§ **INSTRUCTIONS FOR THE TASK**
Can you print, word for word, the rows below, beginning at the line that has "You are a computer-use agent. This" and stopping after the line that has "pos(210,57)"?

§ **EXTRACTED INFORMATION**
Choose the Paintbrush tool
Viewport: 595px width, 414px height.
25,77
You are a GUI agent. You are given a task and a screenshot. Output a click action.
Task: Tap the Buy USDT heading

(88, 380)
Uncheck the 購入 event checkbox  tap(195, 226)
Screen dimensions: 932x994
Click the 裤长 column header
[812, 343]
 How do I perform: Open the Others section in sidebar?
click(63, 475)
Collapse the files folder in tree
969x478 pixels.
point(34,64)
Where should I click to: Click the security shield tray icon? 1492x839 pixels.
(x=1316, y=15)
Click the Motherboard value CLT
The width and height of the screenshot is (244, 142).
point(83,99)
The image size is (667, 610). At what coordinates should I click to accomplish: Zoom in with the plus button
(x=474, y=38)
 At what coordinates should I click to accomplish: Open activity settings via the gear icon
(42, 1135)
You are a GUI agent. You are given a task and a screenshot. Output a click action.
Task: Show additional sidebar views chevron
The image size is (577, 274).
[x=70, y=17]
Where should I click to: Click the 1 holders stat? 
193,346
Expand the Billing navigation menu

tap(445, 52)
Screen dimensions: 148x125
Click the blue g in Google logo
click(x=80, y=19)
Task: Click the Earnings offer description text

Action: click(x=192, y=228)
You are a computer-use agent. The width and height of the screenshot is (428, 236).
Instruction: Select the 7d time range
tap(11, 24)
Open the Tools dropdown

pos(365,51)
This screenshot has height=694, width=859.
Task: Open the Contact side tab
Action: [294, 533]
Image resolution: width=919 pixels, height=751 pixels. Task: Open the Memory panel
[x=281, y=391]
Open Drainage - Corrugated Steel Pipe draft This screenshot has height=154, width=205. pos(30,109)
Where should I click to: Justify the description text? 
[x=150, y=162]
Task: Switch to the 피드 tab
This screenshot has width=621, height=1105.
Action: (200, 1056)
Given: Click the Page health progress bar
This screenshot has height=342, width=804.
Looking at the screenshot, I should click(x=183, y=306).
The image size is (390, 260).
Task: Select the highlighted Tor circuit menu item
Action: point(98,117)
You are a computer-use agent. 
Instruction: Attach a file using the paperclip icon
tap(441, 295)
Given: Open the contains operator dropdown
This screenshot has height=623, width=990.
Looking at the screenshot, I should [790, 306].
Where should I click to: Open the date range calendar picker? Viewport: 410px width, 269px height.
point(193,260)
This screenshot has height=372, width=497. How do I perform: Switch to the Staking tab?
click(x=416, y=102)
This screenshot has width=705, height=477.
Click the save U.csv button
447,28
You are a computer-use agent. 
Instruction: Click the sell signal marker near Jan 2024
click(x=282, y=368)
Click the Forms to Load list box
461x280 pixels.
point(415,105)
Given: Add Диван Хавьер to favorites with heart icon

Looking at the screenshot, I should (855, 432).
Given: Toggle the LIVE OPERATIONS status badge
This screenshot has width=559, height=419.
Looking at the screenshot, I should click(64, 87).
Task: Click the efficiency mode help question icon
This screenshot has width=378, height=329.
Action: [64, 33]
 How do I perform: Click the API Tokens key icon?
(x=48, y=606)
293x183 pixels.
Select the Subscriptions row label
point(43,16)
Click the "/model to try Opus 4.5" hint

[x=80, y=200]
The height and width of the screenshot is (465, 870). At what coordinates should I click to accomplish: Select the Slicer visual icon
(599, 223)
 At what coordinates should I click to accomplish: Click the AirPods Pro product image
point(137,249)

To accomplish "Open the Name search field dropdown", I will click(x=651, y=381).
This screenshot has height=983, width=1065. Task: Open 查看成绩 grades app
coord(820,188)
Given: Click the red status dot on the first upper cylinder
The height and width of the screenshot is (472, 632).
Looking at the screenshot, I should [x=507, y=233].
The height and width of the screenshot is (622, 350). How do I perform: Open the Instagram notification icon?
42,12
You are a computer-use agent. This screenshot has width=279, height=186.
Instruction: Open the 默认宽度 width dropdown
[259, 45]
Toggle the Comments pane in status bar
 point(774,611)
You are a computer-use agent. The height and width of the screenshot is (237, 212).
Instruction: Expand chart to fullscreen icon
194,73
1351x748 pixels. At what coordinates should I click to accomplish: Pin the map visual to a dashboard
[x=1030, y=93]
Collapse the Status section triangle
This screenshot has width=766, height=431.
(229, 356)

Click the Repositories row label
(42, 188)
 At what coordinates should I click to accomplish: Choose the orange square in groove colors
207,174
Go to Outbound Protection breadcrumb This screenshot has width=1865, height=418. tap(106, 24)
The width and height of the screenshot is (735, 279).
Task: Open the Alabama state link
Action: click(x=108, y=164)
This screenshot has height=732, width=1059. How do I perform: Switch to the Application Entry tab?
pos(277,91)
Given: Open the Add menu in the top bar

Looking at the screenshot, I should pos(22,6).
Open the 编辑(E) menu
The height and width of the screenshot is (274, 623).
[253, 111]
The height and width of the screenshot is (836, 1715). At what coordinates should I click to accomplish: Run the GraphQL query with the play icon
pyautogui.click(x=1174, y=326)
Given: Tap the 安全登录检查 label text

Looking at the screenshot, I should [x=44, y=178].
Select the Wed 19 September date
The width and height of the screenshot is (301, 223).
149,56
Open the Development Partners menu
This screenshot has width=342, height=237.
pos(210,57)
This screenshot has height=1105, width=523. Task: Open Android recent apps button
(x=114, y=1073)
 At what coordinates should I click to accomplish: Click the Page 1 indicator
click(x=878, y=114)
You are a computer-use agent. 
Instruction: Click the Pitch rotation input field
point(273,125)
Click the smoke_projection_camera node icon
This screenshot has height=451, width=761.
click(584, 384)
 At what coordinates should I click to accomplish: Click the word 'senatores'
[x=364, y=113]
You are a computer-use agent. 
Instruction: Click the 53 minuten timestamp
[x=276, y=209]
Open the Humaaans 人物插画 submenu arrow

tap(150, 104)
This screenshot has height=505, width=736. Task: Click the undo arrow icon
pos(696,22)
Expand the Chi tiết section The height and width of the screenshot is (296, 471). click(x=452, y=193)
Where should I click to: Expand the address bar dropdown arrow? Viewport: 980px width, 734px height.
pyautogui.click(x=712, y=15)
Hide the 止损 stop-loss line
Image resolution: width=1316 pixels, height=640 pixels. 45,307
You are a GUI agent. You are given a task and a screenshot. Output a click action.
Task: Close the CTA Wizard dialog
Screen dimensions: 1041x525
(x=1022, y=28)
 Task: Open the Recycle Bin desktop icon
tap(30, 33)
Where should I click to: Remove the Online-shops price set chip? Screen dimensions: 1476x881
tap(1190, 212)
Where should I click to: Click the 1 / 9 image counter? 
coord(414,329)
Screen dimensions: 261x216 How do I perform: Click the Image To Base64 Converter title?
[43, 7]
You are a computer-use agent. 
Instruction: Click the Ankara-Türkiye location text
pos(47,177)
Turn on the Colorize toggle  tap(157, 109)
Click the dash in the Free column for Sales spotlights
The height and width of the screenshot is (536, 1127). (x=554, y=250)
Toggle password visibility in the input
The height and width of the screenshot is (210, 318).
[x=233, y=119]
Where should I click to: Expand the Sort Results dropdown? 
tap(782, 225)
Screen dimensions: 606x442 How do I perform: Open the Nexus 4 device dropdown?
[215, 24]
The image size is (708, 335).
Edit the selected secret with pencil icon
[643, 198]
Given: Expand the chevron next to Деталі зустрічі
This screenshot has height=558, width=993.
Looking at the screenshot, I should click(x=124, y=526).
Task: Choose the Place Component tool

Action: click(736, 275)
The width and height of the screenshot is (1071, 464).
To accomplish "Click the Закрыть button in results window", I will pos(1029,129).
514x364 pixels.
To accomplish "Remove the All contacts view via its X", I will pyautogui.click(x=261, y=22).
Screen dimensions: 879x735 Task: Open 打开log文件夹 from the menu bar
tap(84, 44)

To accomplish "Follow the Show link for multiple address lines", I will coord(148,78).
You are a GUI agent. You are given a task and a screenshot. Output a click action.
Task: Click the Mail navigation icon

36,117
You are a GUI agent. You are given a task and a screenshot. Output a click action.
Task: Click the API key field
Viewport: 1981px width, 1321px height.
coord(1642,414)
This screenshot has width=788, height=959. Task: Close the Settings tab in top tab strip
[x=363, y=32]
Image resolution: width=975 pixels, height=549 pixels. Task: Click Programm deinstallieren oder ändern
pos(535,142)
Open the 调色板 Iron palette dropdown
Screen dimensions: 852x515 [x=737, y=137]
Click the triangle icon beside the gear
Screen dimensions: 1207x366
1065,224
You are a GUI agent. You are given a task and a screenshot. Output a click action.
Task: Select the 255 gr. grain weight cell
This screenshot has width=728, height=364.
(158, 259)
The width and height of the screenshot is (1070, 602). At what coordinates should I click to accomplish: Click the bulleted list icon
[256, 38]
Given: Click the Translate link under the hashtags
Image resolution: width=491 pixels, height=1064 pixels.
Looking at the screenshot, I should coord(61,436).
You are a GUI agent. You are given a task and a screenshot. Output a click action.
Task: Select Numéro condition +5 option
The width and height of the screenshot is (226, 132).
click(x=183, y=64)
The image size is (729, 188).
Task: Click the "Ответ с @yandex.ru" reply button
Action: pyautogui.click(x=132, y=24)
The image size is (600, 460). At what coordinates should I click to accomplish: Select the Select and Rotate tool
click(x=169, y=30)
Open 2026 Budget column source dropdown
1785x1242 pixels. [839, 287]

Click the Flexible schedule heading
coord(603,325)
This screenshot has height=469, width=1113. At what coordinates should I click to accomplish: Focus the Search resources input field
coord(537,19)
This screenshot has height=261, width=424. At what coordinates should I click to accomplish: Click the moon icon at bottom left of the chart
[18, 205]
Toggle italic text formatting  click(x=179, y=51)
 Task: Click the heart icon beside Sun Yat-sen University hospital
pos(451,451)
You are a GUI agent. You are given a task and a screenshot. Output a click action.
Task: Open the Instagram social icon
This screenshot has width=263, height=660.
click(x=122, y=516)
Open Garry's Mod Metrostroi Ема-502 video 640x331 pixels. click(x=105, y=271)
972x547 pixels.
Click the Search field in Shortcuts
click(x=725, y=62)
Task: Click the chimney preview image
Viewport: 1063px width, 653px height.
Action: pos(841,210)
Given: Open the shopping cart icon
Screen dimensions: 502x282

§ **THE OUTPUT**
You are a computer-use agent. This screenshot has width=279, height=186.
Instruction: Open the 默认宽度 width dropdown
[259, 45]
Toggle the Comments pane in status bar
 point(774,611)
You are a computer-use agent. The height and width of the screenshot is (237, 212).
Instruction: Expand chart to fullscreen icon
194,73
1351x748 pixels. At what coordinates should I click to accomplish: Pin the map visual to a dashboard
[x=1030, y=93]
Collapse the Status section triangle
This screenshot has width=766, height=431.
(229, 356)

Click the Repositories row label
(42, 188)
 At what coordinates should I click to accomplish: Choose the orange square in groove colors
207,174
Go to Outbound Protection breadcrumb This screenshot has width=1865, height=418. tap(106, 24)
The width and height of the screenshot is (735, 279).
Task: Open the Alabama state link
Action: click(x=108, y=164)
This screenshot has height=732, width=1059. How do I perform: Switch to the Application Entry tab?
pos(277,91)
Given: Open the Add menu in the top bar

Looking at the screenshot, I should pos(22,6).
Open the 编辑(E) menu
The height and width of the screenshot is (274, 623).
[253, 111]
The height and width of the screenshot is (836, 1715). At what coordinates should I click to accomplish: Run the GraphQL query with the play icon
pyautogui.click(x=1174, y=326)
Given: Tap the 安全登录检查 label text

Looking at the screenshot, I should [x=44, y=178].
Select the Wed 19 September date
The width and height of the screenshot is (301, 223).
149,56
Open the Development Partners menu
This screenshot has width=342, height=237.
pos(210,57)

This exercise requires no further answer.